Interesting point, fontaine. And welcome to BetterMost and the OF! I am glad to have someone among us who keeps abreast on the latest findings in neuroscience. Seriously, that could be very helpful in these discussions.

 :)

Thanks for that, latjoreme! Sometimes I worry that I'll come across as snooty or something when in fact, what I'm up to is feeding my obsession! Only in my case, it's been going on for so long that I've learned some things in the process of chasing down an answer to the questions of "why" and "how!"

The part that gets both fuzzy and also interesting is the relationship of the physical and the spirit. I have no question, intuitively, that it exists but discovering it is another story.

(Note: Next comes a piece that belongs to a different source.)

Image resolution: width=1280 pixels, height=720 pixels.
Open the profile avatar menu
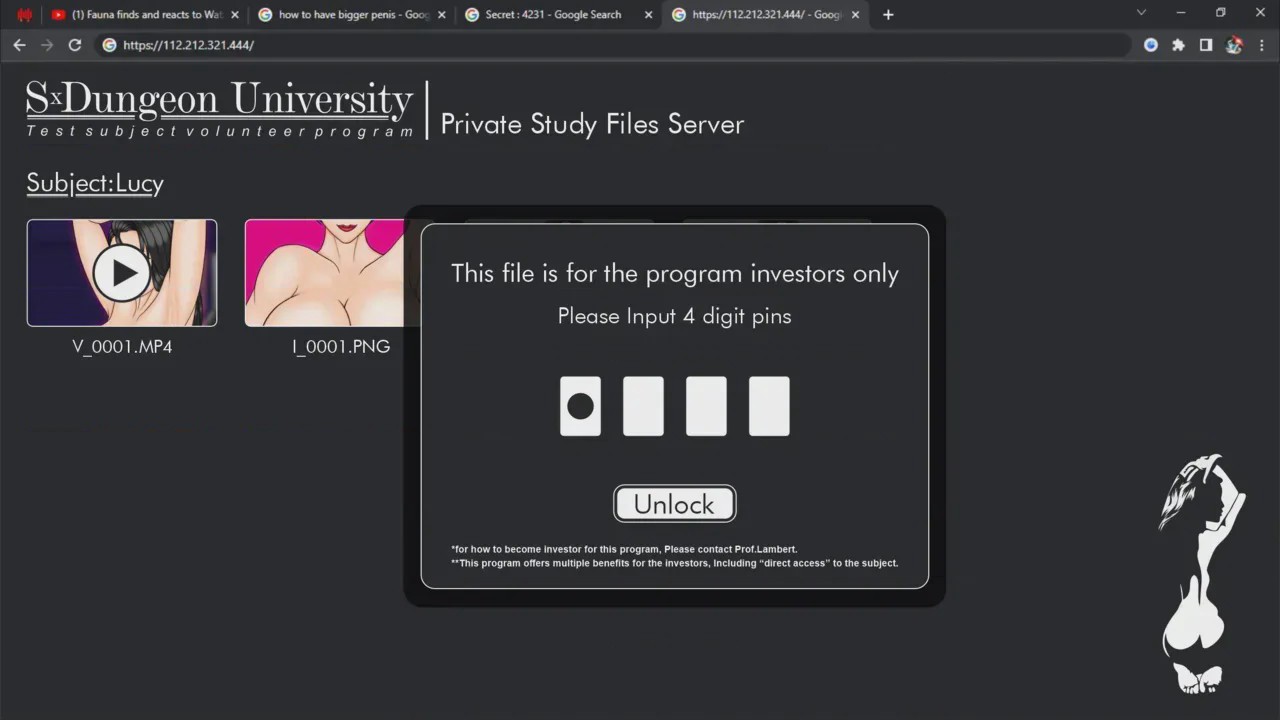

My mentor says that what I'm trying to do is "break the learning code" which is an interesting way to think of it. What is necessary and how does it work when a person's attitude and behavior shift as the result of a narrative? And how can we use that understanding to make education (and entertainment) more poignant and useful for people? Understand that, and you understand the basis of learning--the significant kind, anyway!

Offline dly64

  • Brokeback Got Me Good
  • *****
  • Posts: 708
Re: Why are we like this?
« Reply #49 on: June 23, 2006, 06:33:47 pm »
Diane, whadayamean Ennis and Jack seem real?;)

Okay, okay ... they are real to all of us "Brokies". ;)

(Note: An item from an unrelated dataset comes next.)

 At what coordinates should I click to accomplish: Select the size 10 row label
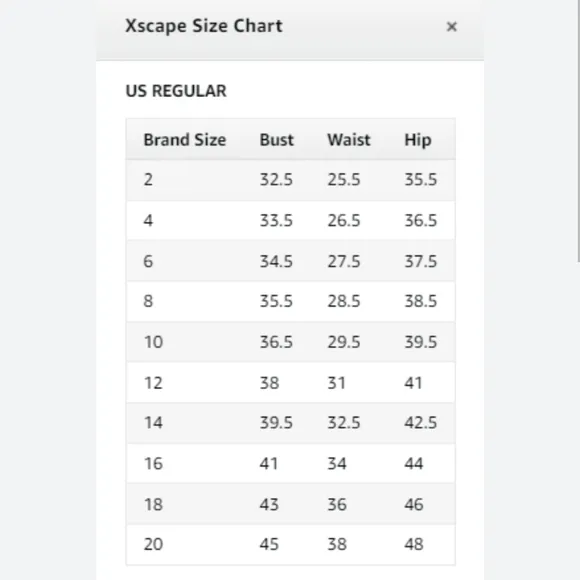point(153,342)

I have said this before, but am going to reiterate it anyway. This film has a realism that I have rarely experienced. The whole idea of societal mores dictating a person's future is heartbreaking. Even though I am a straight female, there have been two events in my own life that I would like to share:

My great uncle was homosexual and was living in a small rural town located in a midwestern Bible belt state. The expectation was that he was to get married, have a family. He did ... and all it did was cause pain for everyone. He was caught several times with other men. Eventually, he was arrested because he was caught having sex with a man in a public place. To make a long story short, he ended up getting murdered. No one was ever charged, but apparently everyone knew who did it. I guess the public seemed to think it was justifiable homicide.

The second event is just now unfolding ... my nephew. I am sure he is gay. My brother has made it clear about his disdain for homosexuals. When I told my brother that I loved BBM, he said he refused to watch a story about "two faggots". I absolutely cringed. I hurt for my nephew because I don't know that he will ever become comfortable acknowledging his sexual orientation. I know he will fear rejection. My heart is heavy about this.

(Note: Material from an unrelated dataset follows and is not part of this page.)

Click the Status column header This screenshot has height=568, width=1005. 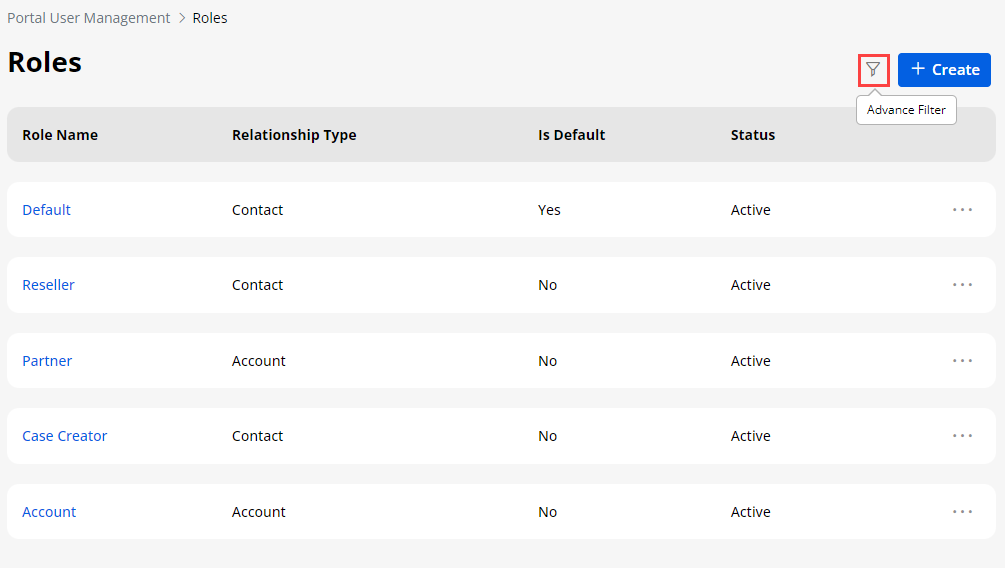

I think, for me, BBM does not provide any easy answers. It provokes thought and dialogue. It shows the pain that can be inflicted by keeping a secret, by not being true to one's self. It doesn't say that everything will be okay. I think it provides more questions than answers. Maybe that's why I just can't get this film out from under my skin.
Diane

"We're supposed to guard the sheep, not eat 'em."